The problem can be solved by changing the type
of \texttt{a} to \texttt{long long} or
by changing the expression to \texttt{(long long)a*a}.

Usually contest problems are set so that the
type \texttt{long long} is enough.
Still, it is good to know that
the \texttt{g++} compiler also provides
an 128-bit type \texttt{\_\_int128\_t}
with value range
$-2^{127} \ldots 2^{127}-1$ or $-10^{38} \ldots 10^{38}$.
However, this type is not available in all contest systems.

\subsubsection{Modular arithmetic}

\index{remainder}
\index{modular arithmetic}

We denote by $x \bmod m$ the remainder
when $x$ is divided by $m$.
For example, $17 \bmod 5 = 2$,
because $17 = 3 \cdot 5 + 2$.

Sometimes, the answer for a problem is a
very large number but it is enough to
output it ''modulo $m$'', i.e.,
the remainder when the answer is divided by $m$
(for example, ''modulo $10^9+7$'').
The idea is that even if the actual answer
may be very large,
it is enough to use the types
\texttt{int} and \texttt{long long}.

An important property of the remainder is that
in addition, subtraction and multiplication,
the remainder can be calculated before the operation:

\[
\begin{array}{rcr}
(a+b) \bmod m & = & (a \bmod m + b \bmod m) \bmod m \\
(a-b) \bmod m & = & (a \bmod m - b \bmod m) \bmod m \\
(a \cdot b) \bmod m & = & (a \bmod m \cdot b \bmod m) \bmod m
\end{array}
\]

Thus, we can calculate the remainder after every operation
and the numbers will never become too large.
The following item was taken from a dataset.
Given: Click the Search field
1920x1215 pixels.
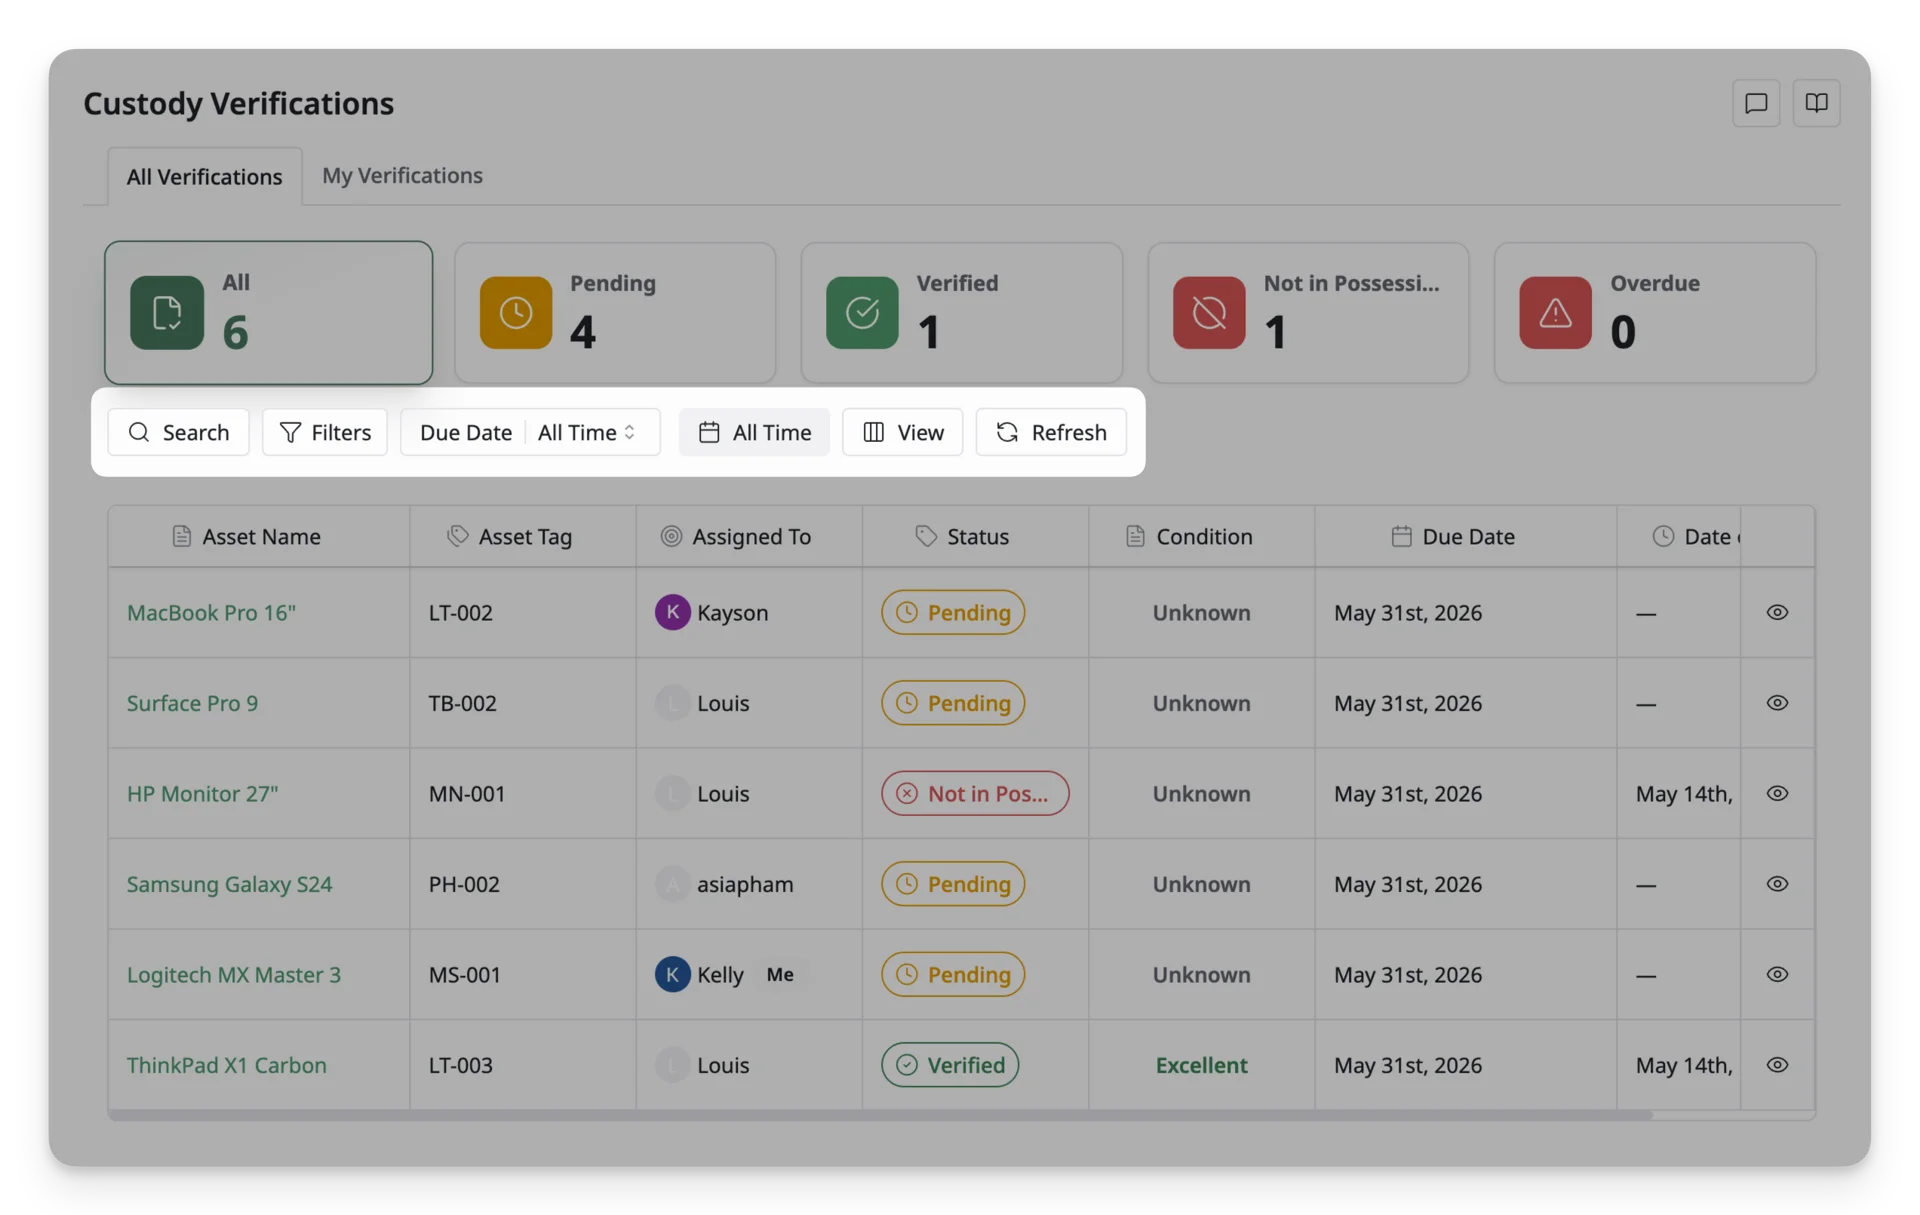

For example, the following code calculates $n!$,
the factorial of $n$, modulo $m$:
\begin{lstlisting}
long long x = 1;
for (int i = 2; i <= n i++) {
    x = (x*i)%m;
}
cout << x << "\n";
\end{lstlisting}

Usually the remainder should be always
be between $0\ldots m-1$.
However, in C++ and other languages,
the remainder of a negative number
is either zero or negative.
An easy way to make sure this will
not happen is to first calculate
the remainder as usual and then add $m$
if the result is negative:
\begin{lstlisting}
x = x%m;
if (x < 0) x += m;
\end{lstlisting}
However, this is only needed when there
are subtractions in the code and the
remainder may become negative.

\subsubsection{Floating point numbers}

\index{floating point number}

The usual floating point types in
competitive programming are
the 64-bit \texttt{double}
and, as an extension in the \texttt{g++} compiler,
the 80-bit \texttt{long double}.
In most cases, \texttt{double} is enough,
but \texttt{long double} is more accurate.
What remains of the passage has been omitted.